Ich hatte wundervolle Eltern. Sie haben mich geliebt, gefördert, mir geholfen, wo sie konnten. Sie haben mir beigebracht, immer darauf zu achten, wie es den Armen, den Chancenlosen, den Ausgegrenzten ergeht, und mich für sie einzusetzen. Was meine Eltern mir nicht beigebracht haben, ist zu hassen. Egal, wen. Menschen, die andere Menschen verachten, unterdrücken, ausbeuten, ihnen absichtlich Schmerz zufügen – gegen die musste man sich wehren, denen musste man sich entgegenstellen, und man durfte sich ihnen auf keinen Fall angleichen. Aber hassen? Nein. Noch nicht mal die. »Hassen macht hässlich«, sagte meine Mutter.

Ich habe dennoch manchmal gehasst. Und die bewundert, die zerstörten, was ich hasste. Meine Eltern haben diesen Hass in mir gespürt, und er hat sie beunruhigt.

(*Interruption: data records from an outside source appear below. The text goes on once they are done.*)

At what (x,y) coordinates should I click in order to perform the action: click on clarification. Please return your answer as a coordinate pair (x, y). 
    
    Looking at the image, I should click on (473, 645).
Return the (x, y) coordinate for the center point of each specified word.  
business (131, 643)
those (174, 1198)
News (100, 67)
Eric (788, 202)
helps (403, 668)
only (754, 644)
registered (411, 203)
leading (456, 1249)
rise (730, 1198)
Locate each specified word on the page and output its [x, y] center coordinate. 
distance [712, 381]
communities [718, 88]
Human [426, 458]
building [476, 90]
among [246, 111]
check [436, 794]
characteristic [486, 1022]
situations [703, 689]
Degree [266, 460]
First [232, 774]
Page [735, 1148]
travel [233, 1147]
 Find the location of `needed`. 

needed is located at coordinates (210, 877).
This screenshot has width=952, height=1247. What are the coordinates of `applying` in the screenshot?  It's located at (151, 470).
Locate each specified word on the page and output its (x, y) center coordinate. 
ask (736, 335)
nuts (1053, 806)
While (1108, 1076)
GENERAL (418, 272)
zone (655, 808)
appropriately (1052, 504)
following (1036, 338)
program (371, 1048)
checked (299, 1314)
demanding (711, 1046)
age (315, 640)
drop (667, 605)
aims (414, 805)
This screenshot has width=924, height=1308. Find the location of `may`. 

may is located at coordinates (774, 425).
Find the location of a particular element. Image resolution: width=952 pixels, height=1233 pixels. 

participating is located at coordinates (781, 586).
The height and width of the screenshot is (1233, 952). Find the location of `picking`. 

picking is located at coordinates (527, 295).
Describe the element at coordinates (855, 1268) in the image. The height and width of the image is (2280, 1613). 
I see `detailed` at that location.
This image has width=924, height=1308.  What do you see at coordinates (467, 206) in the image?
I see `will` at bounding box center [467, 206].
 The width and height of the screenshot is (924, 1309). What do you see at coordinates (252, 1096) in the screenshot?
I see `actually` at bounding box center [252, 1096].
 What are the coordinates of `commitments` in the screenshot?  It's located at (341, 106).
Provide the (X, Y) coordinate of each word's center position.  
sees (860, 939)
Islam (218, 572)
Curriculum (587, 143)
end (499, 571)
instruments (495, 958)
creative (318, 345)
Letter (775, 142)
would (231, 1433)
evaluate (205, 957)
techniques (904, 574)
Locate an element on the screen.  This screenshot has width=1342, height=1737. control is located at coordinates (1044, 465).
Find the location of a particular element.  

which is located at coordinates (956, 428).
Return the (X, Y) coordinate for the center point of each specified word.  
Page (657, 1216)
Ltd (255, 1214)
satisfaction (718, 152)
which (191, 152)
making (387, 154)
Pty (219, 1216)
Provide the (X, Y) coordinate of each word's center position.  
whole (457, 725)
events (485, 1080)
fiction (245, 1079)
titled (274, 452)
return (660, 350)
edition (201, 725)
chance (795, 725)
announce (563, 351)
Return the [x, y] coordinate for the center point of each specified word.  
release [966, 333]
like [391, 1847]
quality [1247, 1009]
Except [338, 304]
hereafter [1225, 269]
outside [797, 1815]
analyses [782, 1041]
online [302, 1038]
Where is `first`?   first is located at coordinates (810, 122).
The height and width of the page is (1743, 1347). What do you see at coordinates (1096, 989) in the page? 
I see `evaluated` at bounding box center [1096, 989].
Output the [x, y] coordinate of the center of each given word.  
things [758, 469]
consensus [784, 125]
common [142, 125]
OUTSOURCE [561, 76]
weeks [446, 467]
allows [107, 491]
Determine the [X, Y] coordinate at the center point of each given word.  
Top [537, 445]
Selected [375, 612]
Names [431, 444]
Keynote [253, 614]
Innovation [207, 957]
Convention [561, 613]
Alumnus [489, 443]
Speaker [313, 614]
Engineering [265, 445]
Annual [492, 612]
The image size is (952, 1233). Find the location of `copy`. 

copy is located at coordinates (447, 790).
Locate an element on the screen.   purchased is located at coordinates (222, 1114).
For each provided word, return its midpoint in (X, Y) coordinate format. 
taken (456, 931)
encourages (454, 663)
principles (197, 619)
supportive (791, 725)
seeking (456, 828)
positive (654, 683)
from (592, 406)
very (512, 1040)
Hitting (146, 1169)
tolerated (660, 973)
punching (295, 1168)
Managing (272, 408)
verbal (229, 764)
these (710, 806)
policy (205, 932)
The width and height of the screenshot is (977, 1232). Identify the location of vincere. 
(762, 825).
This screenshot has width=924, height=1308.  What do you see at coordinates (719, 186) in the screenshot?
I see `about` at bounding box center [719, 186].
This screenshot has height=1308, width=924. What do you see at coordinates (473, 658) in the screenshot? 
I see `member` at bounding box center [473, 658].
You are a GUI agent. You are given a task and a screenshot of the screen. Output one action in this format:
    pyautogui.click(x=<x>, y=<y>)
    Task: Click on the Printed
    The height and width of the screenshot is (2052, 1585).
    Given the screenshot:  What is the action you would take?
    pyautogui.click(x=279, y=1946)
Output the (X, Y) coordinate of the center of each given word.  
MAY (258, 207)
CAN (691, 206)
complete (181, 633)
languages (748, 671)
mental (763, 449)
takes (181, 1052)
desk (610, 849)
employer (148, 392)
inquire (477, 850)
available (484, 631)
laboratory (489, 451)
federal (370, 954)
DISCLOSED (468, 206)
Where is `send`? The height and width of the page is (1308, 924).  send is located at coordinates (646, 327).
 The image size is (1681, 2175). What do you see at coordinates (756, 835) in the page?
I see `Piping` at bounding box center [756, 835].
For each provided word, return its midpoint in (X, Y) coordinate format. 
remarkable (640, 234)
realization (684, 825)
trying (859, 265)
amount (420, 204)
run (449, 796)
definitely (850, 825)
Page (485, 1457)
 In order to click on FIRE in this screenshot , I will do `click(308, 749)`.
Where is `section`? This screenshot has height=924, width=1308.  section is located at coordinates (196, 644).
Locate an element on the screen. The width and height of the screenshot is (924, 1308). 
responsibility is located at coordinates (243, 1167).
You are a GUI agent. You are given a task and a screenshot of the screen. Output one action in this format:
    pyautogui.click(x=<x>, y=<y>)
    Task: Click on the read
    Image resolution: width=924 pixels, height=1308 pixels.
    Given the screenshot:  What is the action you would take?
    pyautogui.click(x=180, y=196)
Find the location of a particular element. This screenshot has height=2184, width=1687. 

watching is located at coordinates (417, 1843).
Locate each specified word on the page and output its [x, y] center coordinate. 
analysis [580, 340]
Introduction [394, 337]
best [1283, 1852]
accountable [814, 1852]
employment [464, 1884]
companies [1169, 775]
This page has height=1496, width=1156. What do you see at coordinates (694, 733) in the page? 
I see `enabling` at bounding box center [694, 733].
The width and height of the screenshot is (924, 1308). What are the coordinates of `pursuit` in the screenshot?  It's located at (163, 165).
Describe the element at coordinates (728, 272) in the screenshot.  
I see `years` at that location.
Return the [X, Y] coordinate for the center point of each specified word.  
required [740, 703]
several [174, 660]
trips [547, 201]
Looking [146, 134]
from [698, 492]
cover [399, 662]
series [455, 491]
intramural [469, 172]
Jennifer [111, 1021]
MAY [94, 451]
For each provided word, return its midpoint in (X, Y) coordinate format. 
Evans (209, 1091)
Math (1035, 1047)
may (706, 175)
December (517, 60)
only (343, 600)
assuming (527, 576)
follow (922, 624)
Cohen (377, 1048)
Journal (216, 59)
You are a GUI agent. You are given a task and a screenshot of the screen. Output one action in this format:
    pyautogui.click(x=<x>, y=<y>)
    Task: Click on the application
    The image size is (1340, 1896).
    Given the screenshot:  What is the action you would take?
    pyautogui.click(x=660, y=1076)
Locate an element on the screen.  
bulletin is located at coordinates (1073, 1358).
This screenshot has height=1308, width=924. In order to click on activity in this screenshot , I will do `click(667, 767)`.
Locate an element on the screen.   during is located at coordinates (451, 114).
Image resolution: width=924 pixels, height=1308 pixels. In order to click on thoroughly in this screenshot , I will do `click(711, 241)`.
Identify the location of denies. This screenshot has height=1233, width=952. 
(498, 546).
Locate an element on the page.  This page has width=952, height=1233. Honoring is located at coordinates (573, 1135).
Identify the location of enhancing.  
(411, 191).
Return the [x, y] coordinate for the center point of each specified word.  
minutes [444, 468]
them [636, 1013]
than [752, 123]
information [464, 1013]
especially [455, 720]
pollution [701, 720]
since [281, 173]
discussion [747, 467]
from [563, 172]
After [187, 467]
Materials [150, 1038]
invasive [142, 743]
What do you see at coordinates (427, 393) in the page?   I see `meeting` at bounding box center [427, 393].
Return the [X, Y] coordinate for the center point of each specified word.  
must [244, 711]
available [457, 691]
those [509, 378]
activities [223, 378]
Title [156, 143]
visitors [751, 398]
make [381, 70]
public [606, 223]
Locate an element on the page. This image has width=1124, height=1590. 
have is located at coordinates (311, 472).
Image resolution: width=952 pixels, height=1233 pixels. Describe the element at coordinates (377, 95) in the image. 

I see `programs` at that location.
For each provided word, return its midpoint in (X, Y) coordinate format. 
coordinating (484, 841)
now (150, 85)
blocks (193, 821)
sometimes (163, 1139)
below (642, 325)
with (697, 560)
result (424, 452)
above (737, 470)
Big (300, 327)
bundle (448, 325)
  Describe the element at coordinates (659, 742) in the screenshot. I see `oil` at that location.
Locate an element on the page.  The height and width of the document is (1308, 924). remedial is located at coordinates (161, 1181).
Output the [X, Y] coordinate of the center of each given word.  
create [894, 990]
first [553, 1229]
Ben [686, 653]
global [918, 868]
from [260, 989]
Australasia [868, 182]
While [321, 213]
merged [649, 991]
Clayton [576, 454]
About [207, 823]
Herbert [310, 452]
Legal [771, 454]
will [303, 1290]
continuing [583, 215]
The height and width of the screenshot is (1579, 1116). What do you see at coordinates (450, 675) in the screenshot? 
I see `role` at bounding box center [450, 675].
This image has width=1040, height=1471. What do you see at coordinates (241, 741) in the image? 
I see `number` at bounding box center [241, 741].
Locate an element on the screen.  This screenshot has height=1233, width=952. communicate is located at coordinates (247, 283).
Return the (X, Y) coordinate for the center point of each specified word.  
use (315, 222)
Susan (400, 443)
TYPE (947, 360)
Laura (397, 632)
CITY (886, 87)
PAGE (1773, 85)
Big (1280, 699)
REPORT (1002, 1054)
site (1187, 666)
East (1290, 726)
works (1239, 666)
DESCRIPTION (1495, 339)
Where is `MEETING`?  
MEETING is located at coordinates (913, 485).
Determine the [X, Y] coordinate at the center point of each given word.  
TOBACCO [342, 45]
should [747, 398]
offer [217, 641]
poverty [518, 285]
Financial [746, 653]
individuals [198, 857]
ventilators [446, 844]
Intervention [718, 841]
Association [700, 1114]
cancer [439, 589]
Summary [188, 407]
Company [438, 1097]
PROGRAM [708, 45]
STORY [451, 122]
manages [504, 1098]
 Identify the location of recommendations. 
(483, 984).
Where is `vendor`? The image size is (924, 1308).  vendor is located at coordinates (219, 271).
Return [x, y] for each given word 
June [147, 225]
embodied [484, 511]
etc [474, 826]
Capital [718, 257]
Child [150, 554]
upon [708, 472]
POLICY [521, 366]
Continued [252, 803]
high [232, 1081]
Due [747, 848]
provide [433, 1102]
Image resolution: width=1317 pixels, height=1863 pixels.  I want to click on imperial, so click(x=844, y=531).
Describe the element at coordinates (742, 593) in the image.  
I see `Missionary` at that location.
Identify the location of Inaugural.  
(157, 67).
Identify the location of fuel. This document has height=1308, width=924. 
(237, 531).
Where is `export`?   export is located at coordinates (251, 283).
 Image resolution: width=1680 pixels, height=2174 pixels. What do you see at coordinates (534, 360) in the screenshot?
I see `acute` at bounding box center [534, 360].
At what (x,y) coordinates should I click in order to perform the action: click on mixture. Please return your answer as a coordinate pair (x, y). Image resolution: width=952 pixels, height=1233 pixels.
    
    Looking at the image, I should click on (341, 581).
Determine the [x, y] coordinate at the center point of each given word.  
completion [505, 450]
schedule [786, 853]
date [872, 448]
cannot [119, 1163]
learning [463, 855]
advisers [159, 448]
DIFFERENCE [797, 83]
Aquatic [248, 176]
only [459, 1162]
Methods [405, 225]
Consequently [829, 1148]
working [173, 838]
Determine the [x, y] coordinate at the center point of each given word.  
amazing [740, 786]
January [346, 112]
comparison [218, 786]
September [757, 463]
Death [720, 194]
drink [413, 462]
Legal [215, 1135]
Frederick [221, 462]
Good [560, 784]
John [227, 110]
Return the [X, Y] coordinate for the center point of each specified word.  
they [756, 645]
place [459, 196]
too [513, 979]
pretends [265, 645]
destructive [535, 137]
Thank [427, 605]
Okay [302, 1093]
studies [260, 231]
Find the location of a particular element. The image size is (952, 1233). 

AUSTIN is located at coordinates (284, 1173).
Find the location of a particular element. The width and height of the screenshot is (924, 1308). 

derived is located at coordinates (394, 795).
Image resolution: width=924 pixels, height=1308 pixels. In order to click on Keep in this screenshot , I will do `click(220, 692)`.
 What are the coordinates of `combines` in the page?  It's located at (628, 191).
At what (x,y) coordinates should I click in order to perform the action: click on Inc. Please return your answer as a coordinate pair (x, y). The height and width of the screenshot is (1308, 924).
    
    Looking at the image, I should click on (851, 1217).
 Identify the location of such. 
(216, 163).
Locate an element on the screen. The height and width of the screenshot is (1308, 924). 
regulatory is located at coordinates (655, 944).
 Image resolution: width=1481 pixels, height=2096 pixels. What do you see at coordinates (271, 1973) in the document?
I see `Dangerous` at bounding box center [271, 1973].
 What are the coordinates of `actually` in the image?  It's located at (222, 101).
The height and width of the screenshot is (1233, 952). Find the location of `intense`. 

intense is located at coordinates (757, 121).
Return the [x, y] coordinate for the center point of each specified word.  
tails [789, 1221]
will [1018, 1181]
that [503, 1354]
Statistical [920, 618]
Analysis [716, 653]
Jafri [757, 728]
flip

Woher der Hass kam, weiß ich noch immer nicht. Ich weiß, was ihn motivierte, aber warum all das Unrecht, all das Elend, gegen das ich anschrieb, nicht nur Empörung in mir auslöste und den Wunsch, dagegen anzukämpfen, sondern auch Hass und eine Sehnsucht nach Zerstörung – ich habe noch immer keine Antwort auf diese Frage. Zumindest keine, die mir völlig einleuchten oder ausreichen würde.

7

»Klappt das mit dem Aufschluss?« Hartmut stellt die Frage eher beiläufig. Understatement gehört zu seinen Qualitäten wie die Ironie. Ich strahle ihn trotzdem an, ganz und gar unironisch: »Ja, danke, es klappt!«

Ich kann jetzt nachmittags eine Stunde raus aus der Zelle, mit den anderen Frauen auf dem Flur zusammenkommen, sie in ihren Zellen besuchen. Ich darf sogar mit ihnen Hofgang machen. Ich habe die beiden Monis kennengelernt, die ich bislang nur als Stimmen kannte. Sie sitzen in der Zelle gegenüber, einer Dreierzelle, die dritte Frau, haben sie mir gesteckt, ist ein Spitzel. Eine der Monis hat mich gebeten, meinen Anwalt etwas zu fragen. Sie hat ein Schreiben von der Staatsanwaltschaft bekommen, das sie nicht versteht. Und ihr Anwalt lässt sich nicht blicken.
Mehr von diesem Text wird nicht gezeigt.